Each record below must come back exactly as written; its pictures must not.

_ _ _

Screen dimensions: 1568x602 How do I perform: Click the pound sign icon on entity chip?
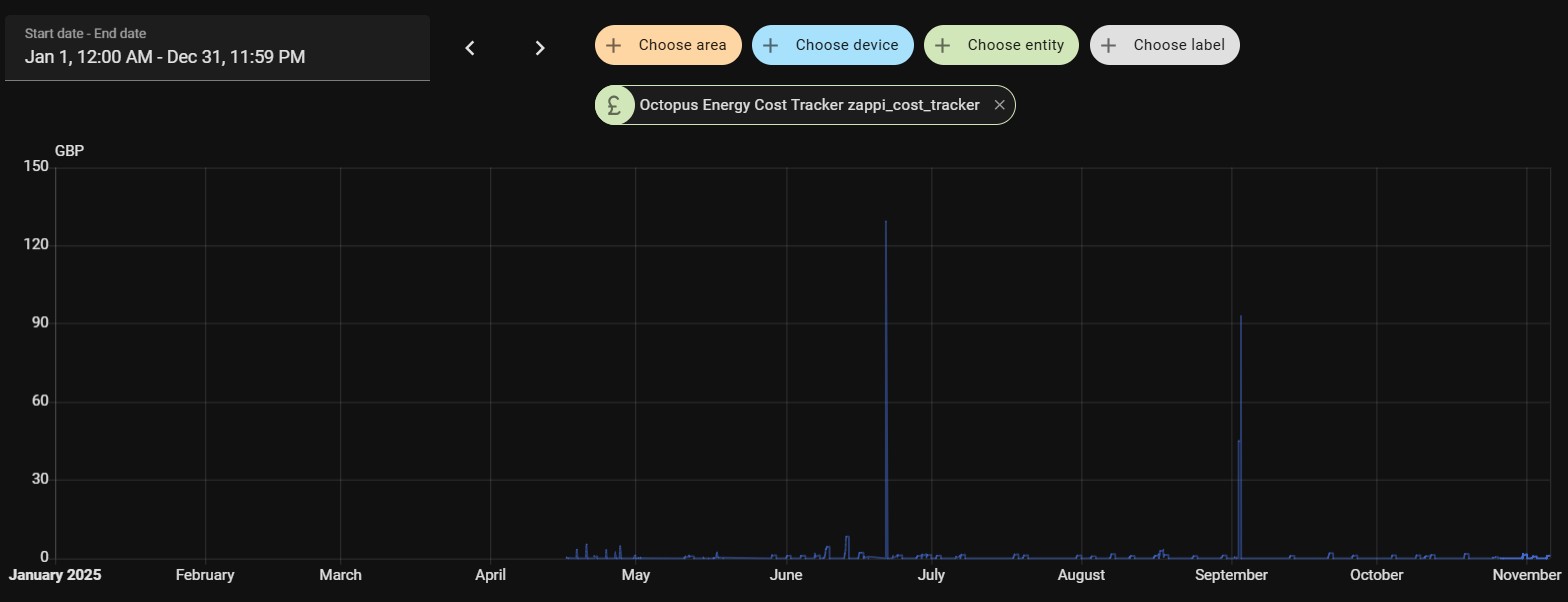click(615, 105)
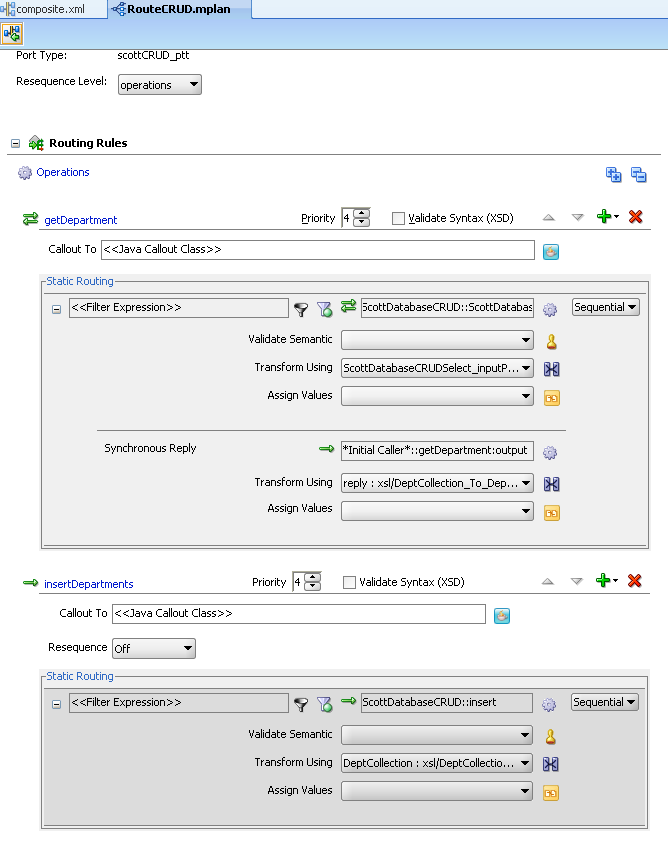Browse for Java Callout Class on getDepartment
Viewport: 668px width, 841px height.
click(551, 250)
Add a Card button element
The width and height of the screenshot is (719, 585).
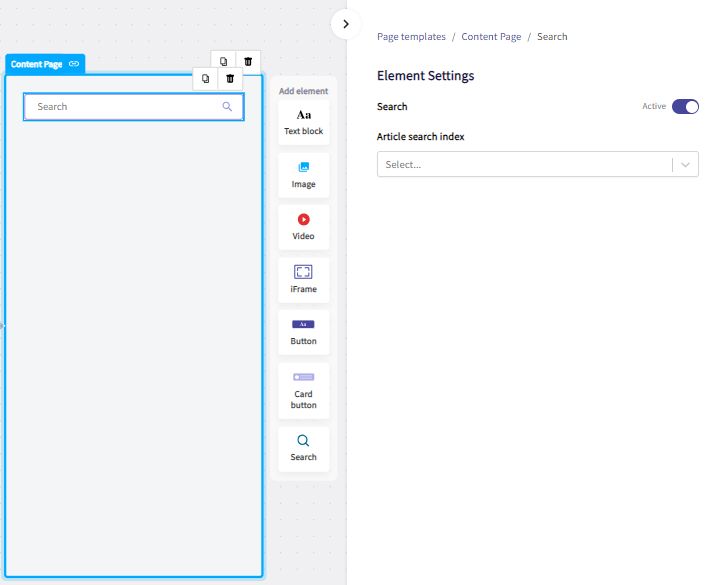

_ _ _

Task result:
Screen dimensions: 1568x602 How do I perform: Click the pound sign icon on entity chip?
click(615, 105)
Browse for Java Callout Class on getDepartment
Viewport: 668px width, 841px height.
click(551, 250)
Add a Card button element
The width and height of the screenshot is (719, 585).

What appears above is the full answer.